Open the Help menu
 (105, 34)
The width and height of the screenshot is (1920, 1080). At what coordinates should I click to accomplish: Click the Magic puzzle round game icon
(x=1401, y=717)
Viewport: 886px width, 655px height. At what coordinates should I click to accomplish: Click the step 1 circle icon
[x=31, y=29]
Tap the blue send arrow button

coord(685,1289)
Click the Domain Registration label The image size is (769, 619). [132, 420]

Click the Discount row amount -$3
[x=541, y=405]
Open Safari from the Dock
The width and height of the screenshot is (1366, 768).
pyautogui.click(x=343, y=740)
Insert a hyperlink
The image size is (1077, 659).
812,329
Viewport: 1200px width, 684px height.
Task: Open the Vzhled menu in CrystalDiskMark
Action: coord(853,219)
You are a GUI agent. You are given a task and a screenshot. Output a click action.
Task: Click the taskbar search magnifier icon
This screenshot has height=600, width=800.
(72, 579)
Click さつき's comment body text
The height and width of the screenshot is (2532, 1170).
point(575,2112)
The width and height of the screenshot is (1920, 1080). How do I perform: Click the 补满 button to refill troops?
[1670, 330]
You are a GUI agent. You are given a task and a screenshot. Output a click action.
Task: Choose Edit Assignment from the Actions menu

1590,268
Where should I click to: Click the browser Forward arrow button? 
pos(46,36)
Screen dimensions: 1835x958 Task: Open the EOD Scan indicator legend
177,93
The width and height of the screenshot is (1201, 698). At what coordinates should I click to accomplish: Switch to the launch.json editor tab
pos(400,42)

> [Work instruction] The whole listing above must be copied exactly.

> [Written answer]
Open the Help menu
 (105, 34)
The width and height of the screenshot is (1920, 1080). At what coordinates should I click to accomplish: Click the Magic puzzle round game icon
(x=1401, y=717)
Viewport: 886px width, 655px height. At what coordinates should I click to accomplish: Click the step 1 circle icon
[x=31, y=29]
Tap the blue send arrow button

coord(685,1289)
Click the Domain Registration label The image size is (769, 619). [132, 420]

Click the Discount row amount -$3
[x=541, y=405]
Open Safari from the Dock
The width and height of the screenshot is (1366, 768).
pyautogui.click(x=343, y=740)
Insert a hyperlink
The image size is (1077, 659).
812,329
Viewport: 1200px width, 684px height.
Task: Open the Vzhled menu in CrystalDiskMark
Action: coord(853,219)
You are a GUI agent. You are given a task and a screenshot. Output a click action.
Task: Click the taskbar search magnifier icon
This screenshot has height=600, width=800.
(72, 579)
Click さつき's comment body text
The height and width of the screenshot is (2532, 1170).
point(575,2112)
The width and height of the screenshot is (1920, 1080). How do I perform: Click the 补满 button to refill troops?
[1670, 330]
You are a GUI agent. You are given a task and a screenshot. Output a click action.
Task: Choose Edit Assignment from the Actions menu

1590,268
Where should I click to: Click the browser Forward arrow button? 
pos(46,36)
Screen dimensions: 1835x958 Task: Open the EOD Scan indicator legend
177,93
The width and height of the screenshot is (1201, 698). At what coordinates should I click to accomplish: Switch to the launch.json editor tab
pos(400,42)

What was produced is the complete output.